The project with 153 units across Kailua Road from Kailua District Park was renamed Ka Malanai and is slated to begin construction next month after infrastructure work began last month.
The local Schuler Division of Texas-based homebuilder D.R. Horton anticipated in 2006 that construction would start in mid-2008, but the recession put the roughly estimated $100 million project on hold.
"We had a very stiff roller coaster ride, and we feel we have pulled out of the low point and are on the way back up," said Bob Bruhl, Schuler’s vice president of development.
Bruhl said the company plans to offer a small number of units for sale through a lottery in the fall, then release units for sale in phases. Prices are expected to range from the $400,000s into the $800,000s, according to past Schuler estimates, though Bruhl said he is not sure the top end of prices.
If sales and construction proceed favorably, initial units could be complete next summer, with full build-out in the latter half of 2014.
Ka Malanai will be the first large-scale addition of new houses to the Windward community in more than 30 years or so. However, the project also displaced a greater number of cheap, old rental apartments that had long satisfied a critical need for homes affordable to low- and moderate-income residents.
About 200 mostly rental units in a dozen or so two-story walkups were demolished on the property in 2007.
The demolition was inevitable, according to Schuler and the property’s former owner, a subsidiary of dominant Kailua landowner Kaneohe Ranch.
Kaneohe Ranch faced a mandate from the Environmental Protection Agency to close 80 multifamily cesspools that served the roughly 50-year-old apartment buildings. The EPA in 2005 outlawed large-capacity cesspools to protect the environment.
The federal agency allowed Kaneohe Ranch to pay a fine and let renters and cesspools remain until ground leases expired on the apartments in mid-2007. Schuler, which bought the property in early 2006, assumed responsibility for the EPA mandate.
Some apartment tenants and affordable-housing advocates criticized the redevelopment plan for displacing one of Kailua’s biggest collections of affordable rental apartments.
The timing, they noted, was especially bad because tenants were being forced out of below-market housing at a time when rents were soaring along with competition for inexpensive places to live on Oahu.
Bruhl said the delay in building Ka Malanai had no bearing on the loss of the old apartments because without cesspools the apartments had to be vacated.
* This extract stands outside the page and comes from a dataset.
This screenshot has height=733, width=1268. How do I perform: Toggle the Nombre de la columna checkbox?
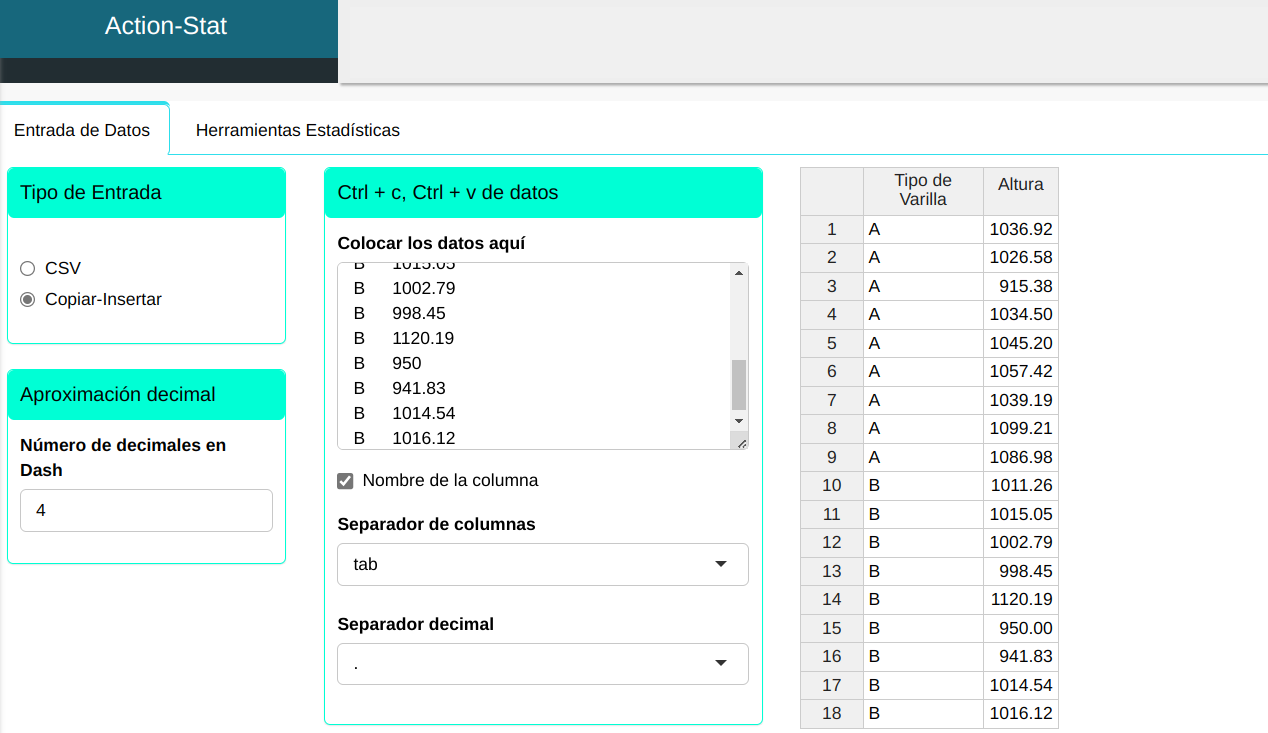(x=346, y=481)
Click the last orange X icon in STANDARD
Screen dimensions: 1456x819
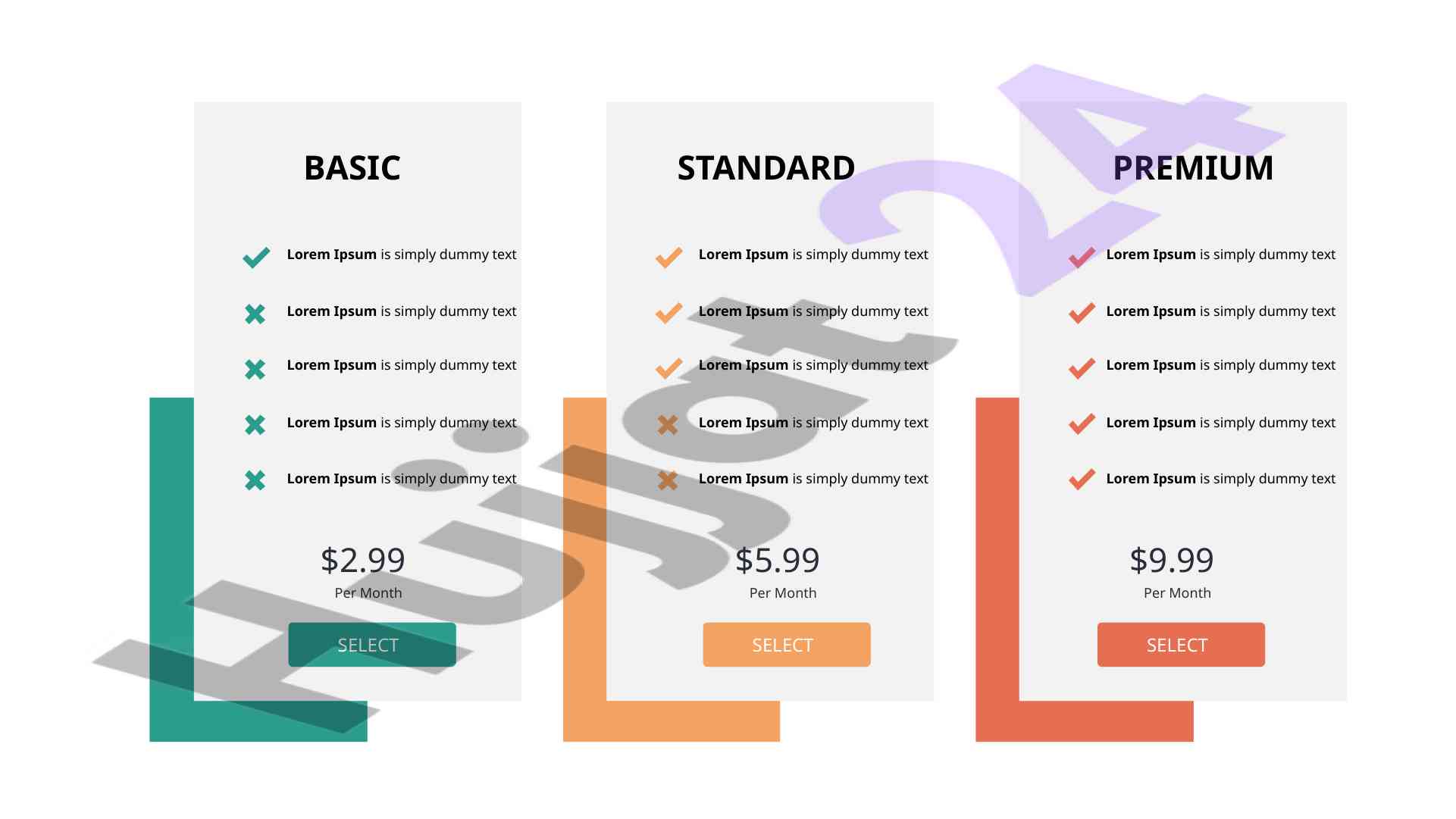(668, 480)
Bruhl also said building affordable homes on the site was too expensive for the developer, given the cost of the land and costs to add sewer connections and properly remove asbestos, mercury and lead when the old buildings were torn down.
According to property records, Schuler paid about $21 million for the property. A breakdown of other costs wasn’t available.
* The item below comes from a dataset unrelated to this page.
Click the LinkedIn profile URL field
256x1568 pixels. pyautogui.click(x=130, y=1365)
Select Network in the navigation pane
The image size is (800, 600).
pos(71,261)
Bruhl said Schuler agreed to make several improvements benefiting the community, including repaving Kailua District Park’s parking lot and adding about 15 more stalls, widening Kailua Road in front Ka Malanai to add a turn lane and a sidewalk, improving drainage along the road and placing utility lines underground.
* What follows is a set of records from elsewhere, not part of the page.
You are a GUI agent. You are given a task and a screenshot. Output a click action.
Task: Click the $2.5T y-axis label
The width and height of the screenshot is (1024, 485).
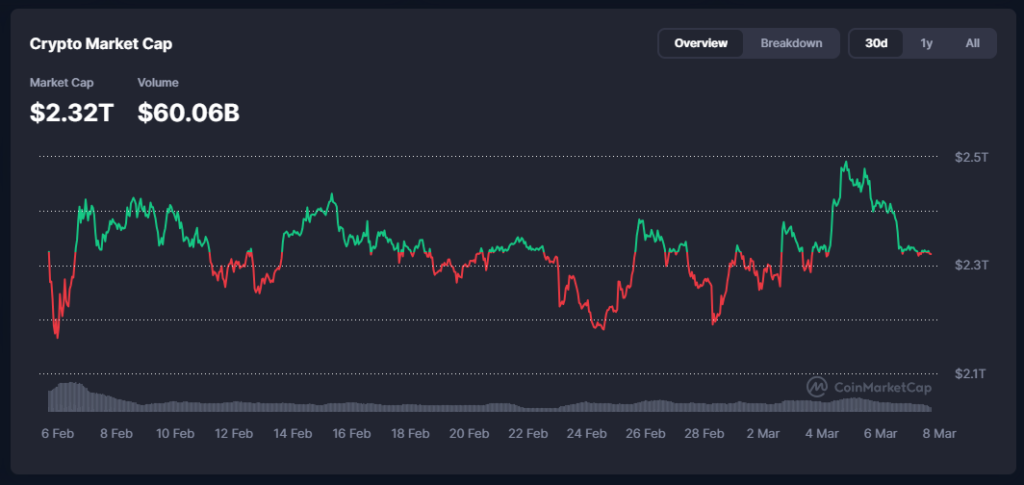[x=970, y=157]
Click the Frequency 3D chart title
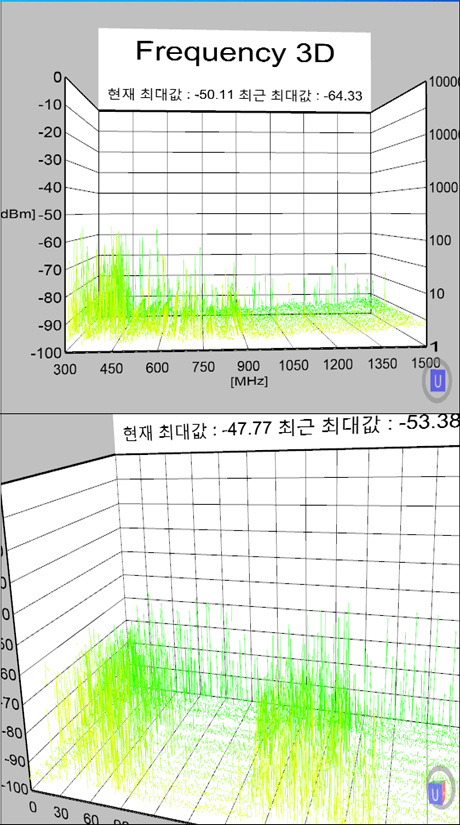The image size is (460, 825). pos(235,52)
Total investment in the project is estimated at close to $100 million. To recoup that much would mean Schuler needs to sell units for about $650,000 on average.
"This is not a luxury set of condo buildings," Bruhl said. "They are nice. They’re on the high end. They have to be because of the investment we’re putting in. That’s a serious commitment to Kailua."
The layout of Ka Malanai calls for six four-story buildings each with 21 to 30 units. The first floor will accommodate parking, with residences on the upper floors. Three large landscaped courtyards will separate the buildings.
Initially, the project was expected to include three additional lots on the Waimanalo side of Aoloa Street. But Kaneohe Ranch didn’t sell one lot to Schuler in 2006 because residents of the Kailuan owned their units on leasehold land through a cooperative.
Kaneohe Ranch offered cash incentives for Kailuan owners to leave early, but ended up suing to evict some in early 2008 after the ground lease expired. The building was later demolished.
Bruhl said Schuler has had discussions to buy the lot, which is next to two other lots Kaneohe Ranch sold the developer, but no certainty or a timetable for a deal and redevelopment exists.
If a deal is reached, the three lots could be integrated with Ka Malanai or developed as something different.
One of the remnant parcels owned by Schuler is still occupied by tenants in two apartment buildings called the Countryside Apartments.
The complex with 16 apartments wasn’t demolished because it didn’t have a cesspool.